2 . The antibody of claim 1 , wherein the antibody binds to human PCSK9 with an equilibrium dissociation constant (K D ) of about 500 pM or less.
3 . The antibody of claim 1 , wherein the heavy chain V-segment has at least 85% sequence identity to SEQ ID NO:27, and wherein the light chain V-segment has at least 85% sequence identity to SEQ ID NO:28.
4 . The antibody of claim 1 , wherein the heavy chain V-segment has at least 85% sequence identity to the amino acid sequence selected from the group consisting of SEQ ID NO:25 and SEQ ID NO:26, and wherein the light chain V-segment has at least 85% sequence identity to SEQ ID NO:28.
5 . The antibody of claim 1 , wherein the heavy chain FR4 is a human germline FR4.
6 . The antibody of claim 5 , wherein the heavy chain FR4 is SEQ ID NO:35.
7 . The antibody of claim 1 , wherein the light chain FR4 is a human germline FR4.

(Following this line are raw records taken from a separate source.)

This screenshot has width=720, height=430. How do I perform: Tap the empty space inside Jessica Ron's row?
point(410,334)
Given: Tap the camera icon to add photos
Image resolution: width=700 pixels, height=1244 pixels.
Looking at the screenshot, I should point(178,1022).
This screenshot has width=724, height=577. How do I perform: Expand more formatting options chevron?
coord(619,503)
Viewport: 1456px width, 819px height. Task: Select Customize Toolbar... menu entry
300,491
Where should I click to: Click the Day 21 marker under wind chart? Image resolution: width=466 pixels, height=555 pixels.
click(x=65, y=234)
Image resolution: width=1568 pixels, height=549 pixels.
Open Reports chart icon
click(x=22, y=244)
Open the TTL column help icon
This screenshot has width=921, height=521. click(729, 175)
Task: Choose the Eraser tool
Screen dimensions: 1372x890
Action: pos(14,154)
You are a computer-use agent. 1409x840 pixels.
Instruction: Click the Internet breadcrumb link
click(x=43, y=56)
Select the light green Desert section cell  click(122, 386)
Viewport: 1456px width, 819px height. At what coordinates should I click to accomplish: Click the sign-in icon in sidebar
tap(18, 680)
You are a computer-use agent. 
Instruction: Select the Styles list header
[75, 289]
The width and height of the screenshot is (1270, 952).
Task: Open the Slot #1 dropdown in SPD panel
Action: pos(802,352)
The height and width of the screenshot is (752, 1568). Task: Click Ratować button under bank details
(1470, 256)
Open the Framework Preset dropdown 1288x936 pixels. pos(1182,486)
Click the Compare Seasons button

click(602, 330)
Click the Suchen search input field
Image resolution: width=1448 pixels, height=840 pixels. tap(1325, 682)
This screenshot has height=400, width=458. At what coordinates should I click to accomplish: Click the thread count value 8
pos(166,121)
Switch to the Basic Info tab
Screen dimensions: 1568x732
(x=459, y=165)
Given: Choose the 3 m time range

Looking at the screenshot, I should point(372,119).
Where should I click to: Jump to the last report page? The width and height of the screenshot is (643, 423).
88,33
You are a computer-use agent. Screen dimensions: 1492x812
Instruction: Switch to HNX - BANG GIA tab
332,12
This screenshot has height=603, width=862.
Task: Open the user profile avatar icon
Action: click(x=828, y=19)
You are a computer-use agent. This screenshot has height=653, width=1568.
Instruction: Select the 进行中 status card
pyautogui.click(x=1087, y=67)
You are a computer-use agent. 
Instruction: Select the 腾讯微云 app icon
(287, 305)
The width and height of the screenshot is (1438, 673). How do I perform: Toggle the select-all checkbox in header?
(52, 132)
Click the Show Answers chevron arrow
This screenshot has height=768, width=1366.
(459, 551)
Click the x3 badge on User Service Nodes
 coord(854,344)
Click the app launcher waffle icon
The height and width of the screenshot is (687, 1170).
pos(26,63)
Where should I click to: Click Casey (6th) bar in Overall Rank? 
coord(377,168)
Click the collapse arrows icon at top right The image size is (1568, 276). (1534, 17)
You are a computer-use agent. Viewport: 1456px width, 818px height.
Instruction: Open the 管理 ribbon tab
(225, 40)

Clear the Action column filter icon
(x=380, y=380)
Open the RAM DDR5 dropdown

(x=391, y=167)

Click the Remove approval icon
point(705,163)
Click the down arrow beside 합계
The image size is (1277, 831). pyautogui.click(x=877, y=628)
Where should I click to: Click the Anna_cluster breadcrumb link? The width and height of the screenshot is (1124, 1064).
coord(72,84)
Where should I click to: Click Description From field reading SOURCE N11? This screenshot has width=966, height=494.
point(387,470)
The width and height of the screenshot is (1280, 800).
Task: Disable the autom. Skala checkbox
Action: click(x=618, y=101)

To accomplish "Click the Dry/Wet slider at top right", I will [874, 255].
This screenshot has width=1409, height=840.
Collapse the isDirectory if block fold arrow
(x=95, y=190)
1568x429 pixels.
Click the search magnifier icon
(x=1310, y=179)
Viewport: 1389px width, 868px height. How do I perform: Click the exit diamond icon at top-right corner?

8 . The antibody of claim 7 , wherein the light chain FR4 is SEQ ID NO:39.
9 . The antibody of claim 1 , wherein the heavy chain V-segment and the light chain V-segment each comprise a complementary determining region 1 (CDR1) and a complementary determining region 2 (CDR2); wherein:
i) the CDR1 of the heavy chain V-segment comprises the amino acid sequence of SEQ ID NO:15; ii) the CDR2 of the heavy chain V-segment comprises the amino acid sequence of SEQ ID NO:16; iii) the CDR1 of the light chain V-segment comprises the amino acid sequence of SEQ ID NO:20; and iv) the CDR2 of the light chain V-segment comprises the amino acid sequence of SEQ ID NO:23.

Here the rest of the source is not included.